* REQUEST
Rewrite all the items below, replacing every "hamburger" with "three-line" and keeping everything else the same.

* TASK DATA
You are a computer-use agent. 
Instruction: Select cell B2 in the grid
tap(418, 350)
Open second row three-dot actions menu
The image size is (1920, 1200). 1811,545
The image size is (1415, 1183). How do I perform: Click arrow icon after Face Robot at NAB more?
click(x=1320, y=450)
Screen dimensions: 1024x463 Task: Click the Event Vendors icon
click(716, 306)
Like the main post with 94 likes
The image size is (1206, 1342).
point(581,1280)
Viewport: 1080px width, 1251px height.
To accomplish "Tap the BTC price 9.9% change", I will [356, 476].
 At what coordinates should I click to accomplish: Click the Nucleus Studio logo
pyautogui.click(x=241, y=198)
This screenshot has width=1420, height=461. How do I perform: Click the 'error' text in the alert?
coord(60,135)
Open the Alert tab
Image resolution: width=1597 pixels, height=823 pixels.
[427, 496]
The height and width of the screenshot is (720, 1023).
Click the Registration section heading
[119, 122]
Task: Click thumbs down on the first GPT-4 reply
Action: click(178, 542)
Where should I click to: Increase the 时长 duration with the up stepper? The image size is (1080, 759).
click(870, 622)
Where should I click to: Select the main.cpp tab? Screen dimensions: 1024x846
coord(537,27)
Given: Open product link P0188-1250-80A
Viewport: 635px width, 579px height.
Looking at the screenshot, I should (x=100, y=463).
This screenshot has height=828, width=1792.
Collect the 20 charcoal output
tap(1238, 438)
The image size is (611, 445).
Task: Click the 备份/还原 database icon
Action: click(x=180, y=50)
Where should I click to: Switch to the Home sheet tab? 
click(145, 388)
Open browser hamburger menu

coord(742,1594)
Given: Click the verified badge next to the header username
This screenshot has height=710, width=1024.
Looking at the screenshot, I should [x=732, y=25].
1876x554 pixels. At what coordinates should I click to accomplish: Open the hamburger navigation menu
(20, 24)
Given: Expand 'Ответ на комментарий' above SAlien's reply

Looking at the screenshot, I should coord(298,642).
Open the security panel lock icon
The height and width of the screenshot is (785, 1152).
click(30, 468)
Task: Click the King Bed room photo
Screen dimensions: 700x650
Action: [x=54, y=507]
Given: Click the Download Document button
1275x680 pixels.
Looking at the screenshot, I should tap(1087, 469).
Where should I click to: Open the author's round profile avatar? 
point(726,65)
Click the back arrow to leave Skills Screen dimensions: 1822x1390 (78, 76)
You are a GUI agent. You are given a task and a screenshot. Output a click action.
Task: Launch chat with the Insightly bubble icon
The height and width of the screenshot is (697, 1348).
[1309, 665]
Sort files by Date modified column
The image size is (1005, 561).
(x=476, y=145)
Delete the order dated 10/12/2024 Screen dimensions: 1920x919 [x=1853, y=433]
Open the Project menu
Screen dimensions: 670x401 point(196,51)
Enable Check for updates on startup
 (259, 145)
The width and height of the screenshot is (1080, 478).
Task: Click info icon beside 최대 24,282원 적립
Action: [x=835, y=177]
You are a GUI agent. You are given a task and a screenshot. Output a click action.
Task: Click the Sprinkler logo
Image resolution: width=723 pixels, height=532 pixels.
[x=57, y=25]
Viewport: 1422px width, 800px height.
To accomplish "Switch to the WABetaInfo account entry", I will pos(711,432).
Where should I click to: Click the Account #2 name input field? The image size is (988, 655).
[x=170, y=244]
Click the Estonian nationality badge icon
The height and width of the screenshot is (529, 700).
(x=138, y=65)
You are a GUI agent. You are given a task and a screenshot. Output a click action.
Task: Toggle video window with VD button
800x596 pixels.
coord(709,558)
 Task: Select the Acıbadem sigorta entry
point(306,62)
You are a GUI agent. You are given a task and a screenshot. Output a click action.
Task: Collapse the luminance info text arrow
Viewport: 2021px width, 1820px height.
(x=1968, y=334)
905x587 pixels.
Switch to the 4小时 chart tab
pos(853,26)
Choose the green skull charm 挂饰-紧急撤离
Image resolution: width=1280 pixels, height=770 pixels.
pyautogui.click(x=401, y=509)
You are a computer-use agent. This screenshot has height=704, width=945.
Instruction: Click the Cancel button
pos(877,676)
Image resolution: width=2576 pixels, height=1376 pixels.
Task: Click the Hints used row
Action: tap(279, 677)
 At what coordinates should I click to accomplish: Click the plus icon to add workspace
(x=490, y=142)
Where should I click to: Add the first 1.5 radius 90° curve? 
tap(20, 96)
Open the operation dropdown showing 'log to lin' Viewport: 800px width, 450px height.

* RESULT OF THIS EXERCISE
You are a computer-use agent. 
Instruction: Select cell B2 in the grid
tap(418, 350)
Open second row three-dot actions menu
The image size is (1920, 1200). 1811,545
The image size is (1415, 1183). How do I perform: Click arrow icon after Face Robot at NAB more?
click(x=1320, y=450)
Screen dimensions: 1024x463 Task: Click the Event Vendors icon
click(716, 306)
Like the main post with 94 likes
The image size is (1206, 1342).
point(581,1280)
Viewport: 1080px width, 1251px height.
To accomplish "Tap the BTC price 9.9% change", I will [356, 476].
 At what coordinates should I click to accomplish: Click the Nucleus Studio logo
pyautogui.click(x=241, y=198)
This screenshot has width=1420, height=461. How do I perform: Click the 'error' text in the alert?
coord(60,135)
Open the Alert tab
Image resolution: width=1597 pixels, height=823 pixels.
[427, 496]
The height and width of the screenshot is (720, 1023).
Click the Registration section heading
[119, 122]
Task: Click thumbs down on the first GPT-4 reply
Action: click(178, 542)
Where should I click to: Increase the 时长 duration with the up stepper? The image size is (1080, 759).
click(870, 622)
Where should I click to: Select the main.cpp tab? Screen dimensions: 1024x846
coord(537,27)
Given: Open product link P0188-1250-80A
Viewport: 635px width, 579px height.
Looking at the screenshot, I should (x=100, y=463).
This screenshot has height=828, width=1792.
Collect the 20 charcoal output
tap(1238, 438)
The image size is (611, 445).
Task: Click the 备份/还原 database icon
Action: click(x=180, y=50)
Where should I click to: Switch to the Home sheet tab? 
click(145, 388)
Open browser three-line menu

coord(742,1594)
Given: Click the verified badge next to the header username
This screenshot has height=710, width=1024.
Looking at the screenshot, I should [x=732, y=25].
1876x554 pixels. At what coordinates should I click to accomplish: Open the three-line navigation menu
(20, 24)
Given: Expand 'Ответ на комментарий' above SAlien's reply

Looking at the screenshot, I should coord(298,642).
Open the security panel lock icon
The height and width of the screenshot is (785, 1152).
click(30, 468)
Task: Click the King Bed room photo
Screen dimensions: 700x650
Action: [x=54, y=507]
Given: Click the Download Document button
1275x680 pixels.
Looking at the screenshot, I should tap(1087, 469).
Where should I click to: Open the author's round profile avatar? 
point(726,65)
Click the back arrow to leave Skills Screen dimensions: 1822x1390 (78, 76)
You are a GUI agent. You are given a task and a screenshot. Output a click action.
Task: Launch chat with the Insightly bubble icon
The height and width of the screenshot is (697, 1348).
[1309, 665]
Sort files by Date modified column
The image size is (1005, 561).
(x=476, y=145)
Delete the order dated 10/12/2024 Screen dimensions: 1920x919 [x=1853, y=433]
Open the Project menu
Screen dimensions: 670x401 point(196,51)
Enable Check for updates on startup
 (259, 145)
The width and height of the screenshot is (1080, 478).
Task: Click info icon beside 최대 24,282원 적립
Action: [x=835, y=177]
You are a GUI agent. You are given a task and a screenshot. Output a click action.
Task: Click the Sprinkler logo
Image resolution: width=723 pixels, height=532 pixels.
[x=57, y=25]
Viewport: 1422px width, 800px height.
To accomplish "Switch to the WABetaInfo account entry", I will pos(711,432).
Where should I click to: Click the Account #2 name input field? The image size is (988, 655).
[x=170, y=244]
Click the Estonian nationality badge icon
The height and width of the screenshot is (529, 700).
(x=138, y=65)
You are a GUI agent. You are given a task and a screenshot. Output a click action.
Task: Toggle video window with VD button
800x596 pixels.
coord(709,558)
 Task: Select the Acıbadem sigorta entry
point(306,62)
You are a GUI agent. You are given a task and a screenshot. Output a click action.
Task: Collapse the luminance info text arrow
Viewport: 2021px width, 1820px height.
(x=1968, y=334)
905x587 pixels.
Switch to the 4小时 chart tab
pos(853,26)
Choose the green skull charm 挂饰-紧急撤离
Image resolution: width=1280 pixels, height=770 pixels.
pyautogui.click(x=401, y=509)
You are a computer-use agent. This screenshot has height=704, width=945.
Instruction: Click the Cancel button
pos(877,676)
Image resolution: width=2576 pixels, height=1376 pixels.
Task: Click the Hints used row
Action: tap(279, 677)
 At what coordinates should I click to accomplish: Click the plus icon to add workspace
(x=490, y=142)
Where should I click to: Add the first 1.5 radius 90° curve? 
tap(20, 96)
Open the operation dropdown showing 'log to lin' Viewport: 800px width, 450px height.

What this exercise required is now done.